I made this sketch of Anthony Ernst when he addressed the NSW Wagner Society in 2002 and it was  later used on the cover of a book he published with the support of the Wagner Society.

Since then Anthony Ernst has been in Germany working with several European orchestras. It will be very interesting hearing if and how his views have changed.

Monday, February 04, 2013

Elisabeth Meister - British Soprano

I just discovered the British soprano Elisabeth Meister's blog. She writes so well about the rigors of a singer's life .... delightful stuff.
elisabeth meister's blog

Sunday, February 03, 2013

A jacket for all time

A long time ago, when women were wearing clothes with large padded shoulders I bought an Escada jacket  It is 80% linen, 10%silk, 10% cotton which is a combination that never seems to crumple and I wore day in day out for several years. It was so beautifully made that I was never able to throw it away despite its unfashionable huge shoulders.

Today I undid the part of the lining that had been the last thing sewn up and turned it inside out. When you look on the inside of expensive European clothes you see why they are expensive. Everything is properly reinforced, the jacket can be turned inside out through a gap just wide enough, the sleeves are eased in with double tapes and, when you try to alter them, you find it is easy!

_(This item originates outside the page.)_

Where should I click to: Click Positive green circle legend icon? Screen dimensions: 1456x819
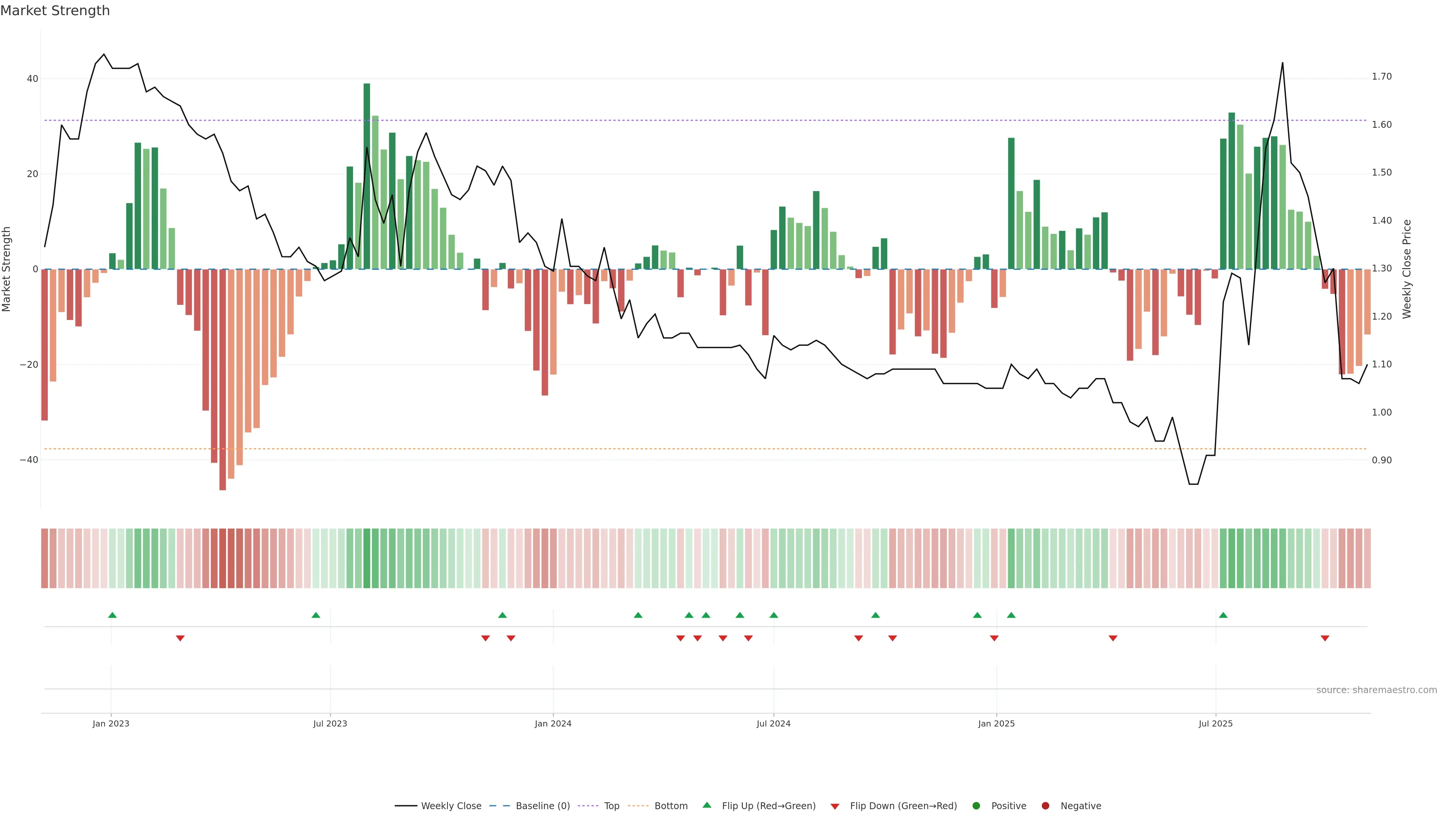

 In no time at all I had taken out one layer of padding (the foam had completely crumbled but the other wadding was intact), trimmed down the shoulders and sewn it together again.

That jacket reminds me of good washing machines that are easy to service and never wear out.

Saturday, February 02, 2013

What happened to February?

14C Gosford, 15C Sydney, 15C Dunedin, 3C in Hamburg

Fifteen degrees? In February? In Sydney?

It is nearly nine o'clock and 15C (feels like 9C with wind chill factor said the radio announcer). Dunedin is 15C too but it is 12 degrees latitude further south.

[Dunedin is at latitude 45° 52' South, Sydney is 33° 52' South]

In Sydney February is usually so hot and humid you think of moving elsewhere, like Dunedin. Today you would move to Dunedin to get dry because it is not only cold in Sydney it is raining solidly.

A lot of Sydney events will be washed out. Who wants to see Opera in the Park in pouring rain? The poor performers will have to wear woollie jumpers.

The garden though is happy and sighs with relief. A long drink is very welcome after six dry months and so much heat.